Une petite rue de Patissia : mémoires de personnes et de maisons dans la rue Kontou
2022 | Nov
Je suis né dans une maison de la rue Kontou, à Aghios Loucas dans le quartier de Patissia, en l’an de grâce 1940 ap. JC, au mois de septembre.
Les trois décennies que j’y ai vécues et qui furent cruciales dans notre histoire, ont marqué ma vie et ont certainement, et jusqu’à un certain point, façonné mon caractère et ma personnalité.
La rue Kontou était délimitée à l’ouest par le côté droit de la rue Patission et à l’est par les contreforts occidentaux des Tourkovounia (les Damaria comme on les appelait alors).
Elle s’étend aujourd’hui vers l’est jusqu’à la rue Taygetou, où se trouve le complexe scolaire de Grava.
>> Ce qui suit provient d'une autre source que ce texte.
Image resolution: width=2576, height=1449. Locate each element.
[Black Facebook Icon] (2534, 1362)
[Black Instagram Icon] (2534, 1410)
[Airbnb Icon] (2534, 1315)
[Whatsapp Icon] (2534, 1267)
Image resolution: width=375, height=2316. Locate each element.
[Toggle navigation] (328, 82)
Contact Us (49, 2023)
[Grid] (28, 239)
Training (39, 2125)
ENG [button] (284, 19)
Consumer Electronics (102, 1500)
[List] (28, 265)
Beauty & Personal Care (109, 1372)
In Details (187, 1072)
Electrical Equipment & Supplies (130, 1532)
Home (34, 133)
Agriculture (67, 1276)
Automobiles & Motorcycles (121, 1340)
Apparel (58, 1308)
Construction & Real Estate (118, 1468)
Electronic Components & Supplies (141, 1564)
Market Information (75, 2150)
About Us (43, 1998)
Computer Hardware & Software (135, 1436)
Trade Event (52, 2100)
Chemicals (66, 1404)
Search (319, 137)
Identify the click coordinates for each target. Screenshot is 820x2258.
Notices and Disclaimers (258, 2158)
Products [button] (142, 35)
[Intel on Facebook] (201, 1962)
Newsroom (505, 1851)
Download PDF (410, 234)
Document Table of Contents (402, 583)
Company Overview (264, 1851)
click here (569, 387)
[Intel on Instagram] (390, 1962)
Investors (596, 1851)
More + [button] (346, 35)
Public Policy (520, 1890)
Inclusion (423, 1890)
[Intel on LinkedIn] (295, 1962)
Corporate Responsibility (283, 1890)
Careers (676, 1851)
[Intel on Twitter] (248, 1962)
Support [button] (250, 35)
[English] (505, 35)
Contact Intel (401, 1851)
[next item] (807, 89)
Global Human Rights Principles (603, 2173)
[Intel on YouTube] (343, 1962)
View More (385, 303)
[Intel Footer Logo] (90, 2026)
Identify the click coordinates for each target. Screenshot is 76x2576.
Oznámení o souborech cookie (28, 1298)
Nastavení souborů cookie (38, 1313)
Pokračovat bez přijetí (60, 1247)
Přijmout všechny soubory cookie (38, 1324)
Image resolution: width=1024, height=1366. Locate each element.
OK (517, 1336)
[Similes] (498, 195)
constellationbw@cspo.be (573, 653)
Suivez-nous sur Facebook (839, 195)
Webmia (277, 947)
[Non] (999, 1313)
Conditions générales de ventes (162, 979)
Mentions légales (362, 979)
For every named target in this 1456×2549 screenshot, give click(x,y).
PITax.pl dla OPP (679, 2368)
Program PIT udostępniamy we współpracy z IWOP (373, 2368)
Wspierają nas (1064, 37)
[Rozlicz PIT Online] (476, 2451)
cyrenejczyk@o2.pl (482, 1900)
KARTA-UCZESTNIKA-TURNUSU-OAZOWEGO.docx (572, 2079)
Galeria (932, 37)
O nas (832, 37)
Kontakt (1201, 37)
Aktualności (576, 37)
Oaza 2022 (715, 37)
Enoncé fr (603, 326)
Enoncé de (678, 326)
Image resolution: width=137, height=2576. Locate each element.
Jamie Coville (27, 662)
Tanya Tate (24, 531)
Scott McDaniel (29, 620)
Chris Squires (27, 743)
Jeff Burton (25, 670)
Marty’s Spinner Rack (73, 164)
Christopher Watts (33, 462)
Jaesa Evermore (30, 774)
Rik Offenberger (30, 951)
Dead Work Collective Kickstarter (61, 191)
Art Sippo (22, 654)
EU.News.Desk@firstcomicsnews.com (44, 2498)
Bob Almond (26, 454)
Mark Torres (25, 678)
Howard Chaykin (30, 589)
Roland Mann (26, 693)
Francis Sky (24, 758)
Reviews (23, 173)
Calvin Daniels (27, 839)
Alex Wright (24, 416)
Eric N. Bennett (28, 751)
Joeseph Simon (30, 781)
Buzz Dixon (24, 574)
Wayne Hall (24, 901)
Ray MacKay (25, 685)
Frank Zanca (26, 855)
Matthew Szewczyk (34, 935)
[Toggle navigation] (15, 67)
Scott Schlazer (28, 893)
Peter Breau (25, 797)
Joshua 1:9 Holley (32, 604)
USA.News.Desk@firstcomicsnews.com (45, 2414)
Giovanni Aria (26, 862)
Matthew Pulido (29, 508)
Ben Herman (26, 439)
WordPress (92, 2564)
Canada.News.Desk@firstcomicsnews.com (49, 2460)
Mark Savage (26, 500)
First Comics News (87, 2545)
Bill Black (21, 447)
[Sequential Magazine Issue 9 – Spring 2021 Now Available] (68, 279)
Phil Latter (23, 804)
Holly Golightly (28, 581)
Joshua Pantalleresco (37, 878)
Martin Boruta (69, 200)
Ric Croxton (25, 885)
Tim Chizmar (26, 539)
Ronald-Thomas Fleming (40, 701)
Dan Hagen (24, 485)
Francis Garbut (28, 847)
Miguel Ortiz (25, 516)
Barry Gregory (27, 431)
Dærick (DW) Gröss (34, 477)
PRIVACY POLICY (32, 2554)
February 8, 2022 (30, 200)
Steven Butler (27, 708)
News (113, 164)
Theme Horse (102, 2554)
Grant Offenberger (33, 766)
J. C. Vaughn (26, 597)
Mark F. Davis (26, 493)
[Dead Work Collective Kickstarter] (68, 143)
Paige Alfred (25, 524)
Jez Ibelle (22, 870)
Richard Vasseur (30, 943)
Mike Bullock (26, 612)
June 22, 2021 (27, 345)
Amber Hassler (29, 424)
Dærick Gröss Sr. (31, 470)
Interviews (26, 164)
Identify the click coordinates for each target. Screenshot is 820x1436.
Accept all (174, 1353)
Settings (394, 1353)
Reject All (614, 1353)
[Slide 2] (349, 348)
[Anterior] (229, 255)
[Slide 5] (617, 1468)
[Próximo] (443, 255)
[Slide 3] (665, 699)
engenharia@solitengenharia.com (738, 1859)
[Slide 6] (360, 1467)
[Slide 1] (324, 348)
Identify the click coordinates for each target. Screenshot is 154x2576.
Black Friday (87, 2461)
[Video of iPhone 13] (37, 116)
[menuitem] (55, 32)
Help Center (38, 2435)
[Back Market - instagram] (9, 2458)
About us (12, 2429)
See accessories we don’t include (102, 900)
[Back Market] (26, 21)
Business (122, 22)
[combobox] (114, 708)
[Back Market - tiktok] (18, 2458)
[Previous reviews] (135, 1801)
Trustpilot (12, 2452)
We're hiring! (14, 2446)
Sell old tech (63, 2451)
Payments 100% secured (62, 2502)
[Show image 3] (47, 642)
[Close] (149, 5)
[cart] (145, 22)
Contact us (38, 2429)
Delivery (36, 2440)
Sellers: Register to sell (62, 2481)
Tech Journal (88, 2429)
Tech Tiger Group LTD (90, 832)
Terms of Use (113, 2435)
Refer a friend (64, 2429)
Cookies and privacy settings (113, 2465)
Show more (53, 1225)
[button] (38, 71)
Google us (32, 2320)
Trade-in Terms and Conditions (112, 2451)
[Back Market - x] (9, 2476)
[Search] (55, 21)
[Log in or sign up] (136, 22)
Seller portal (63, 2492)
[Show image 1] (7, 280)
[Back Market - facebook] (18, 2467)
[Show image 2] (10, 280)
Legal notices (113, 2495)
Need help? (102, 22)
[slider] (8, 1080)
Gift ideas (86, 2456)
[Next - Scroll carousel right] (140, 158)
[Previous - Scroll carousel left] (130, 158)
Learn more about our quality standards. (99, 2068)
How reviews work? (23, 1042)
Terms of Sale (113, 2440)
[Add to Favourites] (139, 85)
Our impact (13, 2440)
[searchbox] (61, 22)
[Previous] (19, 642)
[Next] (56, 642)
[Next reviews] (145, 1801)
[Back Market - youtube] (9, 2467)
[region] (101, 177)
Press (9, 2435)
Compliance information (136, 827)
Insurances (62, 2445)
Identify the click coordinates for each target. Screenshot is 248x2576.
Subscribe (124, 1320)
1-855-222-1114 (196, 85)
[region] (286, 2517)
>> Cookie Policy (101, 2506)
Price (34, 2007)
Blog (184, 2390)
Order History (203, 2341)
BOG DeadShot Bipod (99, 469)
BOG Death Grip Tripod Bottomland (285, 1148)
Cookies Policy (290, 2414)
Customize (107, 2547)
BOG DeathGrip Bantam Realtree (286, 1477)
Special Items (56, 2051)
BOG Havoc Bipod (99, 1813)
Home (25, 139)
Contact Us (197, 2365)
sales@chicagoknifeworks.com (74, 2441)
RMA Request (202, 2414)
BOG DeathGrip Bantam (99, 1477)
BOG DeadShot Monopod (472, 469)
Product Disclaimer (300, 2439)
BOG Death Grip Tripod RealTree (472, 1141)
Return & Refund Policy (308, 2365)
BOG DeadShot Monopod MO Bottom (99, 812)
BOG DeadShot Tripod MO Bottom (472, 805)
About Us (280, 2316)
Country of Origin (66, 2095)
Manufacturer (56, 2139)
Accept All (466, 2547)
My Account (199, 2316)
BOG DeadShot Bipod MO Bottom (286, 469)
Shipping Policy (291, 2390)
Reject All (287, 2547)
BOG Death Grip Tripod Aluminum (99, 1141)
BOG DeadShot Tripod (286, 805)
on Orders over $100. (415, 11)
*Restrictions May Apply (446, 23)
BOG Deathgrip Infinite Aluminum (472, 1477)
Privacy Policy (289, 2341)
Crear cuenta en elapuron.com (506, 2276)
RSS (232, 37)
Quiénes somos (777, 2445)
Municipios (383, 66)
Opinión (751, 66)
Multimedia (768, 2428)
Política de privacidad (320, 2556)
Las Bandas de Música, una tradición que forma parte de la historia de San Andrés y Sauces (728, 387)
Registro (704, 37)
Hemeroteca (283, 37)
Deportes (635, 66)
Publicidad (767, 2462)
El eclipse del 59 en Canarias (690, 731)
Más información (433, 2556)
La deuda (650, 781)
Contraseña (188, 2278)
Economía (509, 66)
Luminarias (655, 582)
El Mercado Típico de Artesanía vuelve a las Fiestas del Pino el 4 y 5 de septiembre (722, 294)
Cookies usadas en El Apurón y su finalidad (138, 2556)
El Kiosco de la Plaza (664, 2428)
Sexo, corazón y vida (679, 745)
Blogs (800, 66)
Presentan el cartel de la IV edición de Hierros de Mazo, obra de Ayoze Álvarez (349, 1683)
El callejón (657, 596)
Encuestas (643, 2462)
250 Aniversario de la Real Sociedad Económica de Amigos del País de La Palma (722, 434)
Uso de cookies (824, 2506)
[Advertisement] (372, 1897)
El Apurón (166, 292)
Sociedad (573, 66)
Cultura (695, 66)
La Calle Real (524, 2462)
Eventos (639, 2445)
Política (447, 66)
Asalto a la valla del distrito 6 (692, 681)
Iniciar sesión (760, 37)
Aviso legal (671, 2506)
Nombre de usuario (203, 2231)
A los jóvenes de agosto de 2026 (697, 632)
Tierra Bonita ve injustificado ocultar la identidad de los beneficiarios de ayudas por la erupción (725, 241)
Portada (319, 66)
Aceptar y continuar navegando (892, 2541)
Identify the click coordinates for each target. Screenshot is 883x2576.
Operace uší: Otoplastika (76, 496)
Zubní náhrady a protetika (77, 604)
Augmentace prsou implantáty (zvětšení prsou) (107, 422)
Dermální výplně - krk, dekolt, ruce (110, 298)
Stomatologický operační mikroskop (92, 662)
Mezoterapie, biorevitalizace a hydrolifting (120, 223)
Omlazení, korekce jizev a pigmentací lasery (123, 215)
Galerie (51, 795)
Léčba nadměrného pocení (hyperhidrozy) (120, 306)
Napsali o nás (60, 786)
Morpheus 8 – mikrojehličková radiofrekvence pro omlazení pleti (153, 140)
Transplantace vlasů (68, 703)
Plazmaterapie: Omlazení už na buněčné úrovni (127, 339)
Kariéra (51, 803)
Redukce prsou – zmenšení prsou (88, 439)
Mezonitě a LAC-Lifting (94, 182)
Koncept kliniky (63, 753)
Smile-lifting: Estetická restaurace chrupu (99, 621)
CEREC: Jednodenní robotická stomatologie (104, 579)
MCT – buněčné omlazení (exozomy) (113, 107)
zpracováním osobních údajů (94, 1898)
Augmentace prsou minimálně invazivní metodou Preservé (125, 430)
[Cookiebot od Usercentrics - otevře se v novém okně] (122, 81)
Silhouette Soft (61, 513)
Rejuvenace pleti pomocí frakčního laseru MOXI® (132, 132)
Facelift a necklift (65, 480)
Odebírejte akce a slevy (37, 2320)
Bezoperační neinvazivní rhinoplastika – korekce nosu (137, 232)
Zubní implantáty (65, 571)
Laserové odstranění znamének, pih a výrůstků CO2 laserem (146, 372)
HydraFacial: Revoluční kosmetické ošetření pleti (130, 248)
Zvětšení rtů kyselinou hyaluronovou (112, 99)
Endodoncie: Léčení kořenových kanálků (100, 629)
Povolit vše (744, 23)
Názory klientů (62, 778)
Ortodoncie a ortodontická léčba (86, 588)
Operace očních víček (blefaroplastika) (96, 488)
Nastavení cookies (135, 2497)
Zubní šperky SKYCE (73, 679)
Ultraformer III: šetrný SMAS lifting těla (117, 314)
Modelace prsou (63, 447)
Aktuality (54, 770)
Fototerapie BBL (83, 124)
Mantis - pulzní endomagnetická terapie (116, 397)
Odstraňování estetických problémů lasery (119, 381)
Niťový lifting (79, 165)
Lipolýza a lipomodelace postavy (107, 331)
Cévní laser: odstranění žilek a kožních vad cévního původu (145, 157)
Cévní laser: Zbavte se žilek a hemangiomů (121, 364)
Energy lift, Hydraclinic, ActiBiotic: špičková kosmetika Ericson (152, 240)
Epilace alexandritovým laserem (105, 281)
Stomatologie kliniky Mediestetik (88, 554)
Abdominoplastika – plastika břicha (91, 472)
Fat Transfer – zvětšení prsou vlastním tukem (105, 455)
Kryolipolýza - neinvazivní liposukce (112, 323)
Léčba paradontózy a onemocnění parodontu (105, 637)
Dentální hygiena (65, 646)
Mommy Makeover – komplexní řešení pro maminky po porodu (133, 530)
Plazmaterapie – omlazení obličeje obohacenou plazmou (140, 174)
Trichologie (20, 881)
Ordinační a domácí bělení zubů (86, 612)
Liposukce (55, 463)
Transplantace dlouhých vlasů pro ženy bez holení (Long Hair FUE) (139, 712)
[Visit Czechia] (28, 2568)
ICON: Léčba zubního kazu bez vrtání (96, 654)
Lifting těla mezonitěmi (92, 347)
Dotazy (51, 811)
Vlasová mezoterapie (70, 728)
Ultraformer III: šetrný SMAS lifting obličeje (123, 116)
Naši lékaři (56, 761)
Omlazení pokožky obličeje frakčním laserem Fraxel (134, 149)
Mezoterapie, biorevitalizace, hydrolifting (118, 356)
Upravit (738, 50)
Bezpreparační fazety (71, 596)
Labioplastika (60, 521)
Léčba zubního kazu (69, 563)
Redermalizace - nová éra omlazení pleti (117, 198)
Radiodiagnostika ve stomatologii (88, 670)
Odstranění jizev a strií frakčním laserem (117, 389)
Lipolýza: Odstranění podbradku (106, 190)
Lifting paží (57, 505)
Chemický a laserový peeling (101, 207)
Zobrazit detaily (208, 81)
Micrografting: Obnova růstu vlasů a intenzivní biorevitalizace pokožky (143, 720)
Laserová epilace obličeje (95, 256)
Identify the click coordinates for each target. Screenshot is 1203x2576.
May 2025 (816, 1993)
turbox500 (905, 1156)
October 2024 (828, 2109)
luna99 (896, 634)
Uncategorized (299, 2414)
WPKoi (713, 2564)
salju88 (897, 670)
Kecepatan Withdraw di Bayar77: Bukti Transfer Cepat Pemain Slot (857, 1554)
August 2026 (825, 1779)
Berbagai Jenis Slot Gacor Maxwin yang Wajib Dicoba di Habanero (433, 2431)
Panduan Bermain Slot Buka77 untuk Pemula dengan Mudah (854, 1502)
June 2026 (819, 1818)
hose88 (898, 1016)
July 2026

Carte 1: Rue K. Kontou et les rues avoisinantes
Comme il est naturel, les souvenirs de la première décennie, les années 1940, commencent à s’estomper. J’ai le souvenir fragmentaire et confus d’images grises ou noire et blanches, sans aucun montage et de sons comme la harangue du vendeur de yaourt ambulant, la voix du marchand de glaces, mais aussi l’écho rythmé des bottes allemandes d’une section de la Wehrmacht descendant la rue Kontou un après-midi où, debout sur l’un des deux balcons de la façade de notre maison, j’observais le spectacle.
Je me souviens aussi des barricades des journées de décembre, à l’angle des rues Kontou et Drossopoulou, du bruit des balles qui sifflaient, des « attention, attention, le porte-voix vous parle », et de trois soldats anglais, totalement semblables à ceux que nous verrions plus tard dans « Le voyage des comédiens » d’Angelopoulos, qui nous rendirent visite un matin à la recherche d’armes. (« Le zizi de Scobie est plein de nœuds »). Je peux dire que rien de ce qui s’est passé à l’époque ne m’a causé de peur ou de sentiment d’étrangeté, et que je n’y voyais que le quotidien le plus normal et routinier.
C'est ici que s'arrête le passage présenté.